Friday 23 September 2011

Teenage Dream

"As they drown deeper into the sea holding hands,they cry out loud
Not because they want their ownselves to survive
But because he wants her to live,live her dreams,face her fears,feel loved,mortal and everything that makes life happy
For she wanted the same for him
She wanted her companion to be who he wanted,grow old,love and live!
They are both still in each others arms,not ready to unlock the grip of their hands
They still want to be together,dont want to lose each other even for a second till they exist"
Rather than trying to get back on the land,the death has been accepted,the wait for the satan to come and take their souls has come."

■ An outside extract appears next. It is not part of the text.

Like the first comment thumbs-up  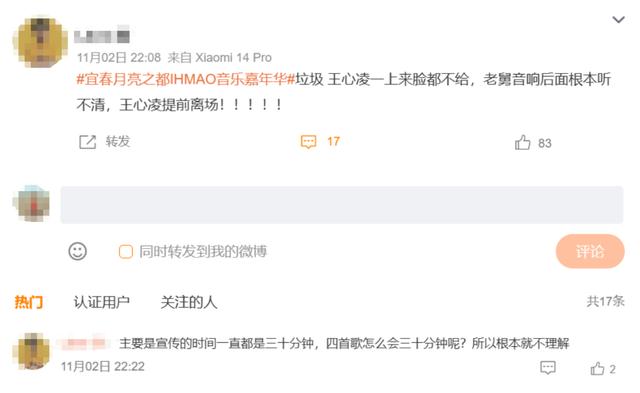pos(598,369)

Every girl in her early teeenage wishes for that perfect story.If not the prince charming then the one who treats her like a queen,his queen!
One who would love her,adore her,cry for her and go beyond his limits just to see her smile.
It is often said,one who gives too much,expects too much.
Guys go on asking the same thing,why is she so annoyed all the time?
Why does she need a constant reminder for i love her?
Why does she want me to do silly little things?
It is because it makes HER happy!
It makes HER smile!
And more than anything,it makes her fall for you even harder.
Then comes the next phrase,The breakup!
We have all been through a breakup,here i am talking about the first breakup from the one you actually LOVED.We feel we are not enough,every effort you did for the relationship to go right went in vain and your never gonna love again.All the stuff that's said about it,eat ice cream,stay away from sad music or stuff that remind you of the past blah blah blah.What people dont get is that your in no mood for advices,your not gonna follow them no matter what you do.You simply need time just by yourself to put yourself together and get out of the whole thing.
I have been through it all,like any other normal teenaged girl.
I fell in love,was taken to the ninth cloud and then dropped from there.All shattered and broken but there was one thing that got me through.This is what my dad always tells me when i am low.
"You fall down,you get hurt,you cry but after a while you forget about it and go back to normal.So why not now?Its not ending your life.Sit down for a while,cry,think,about it but then let it go."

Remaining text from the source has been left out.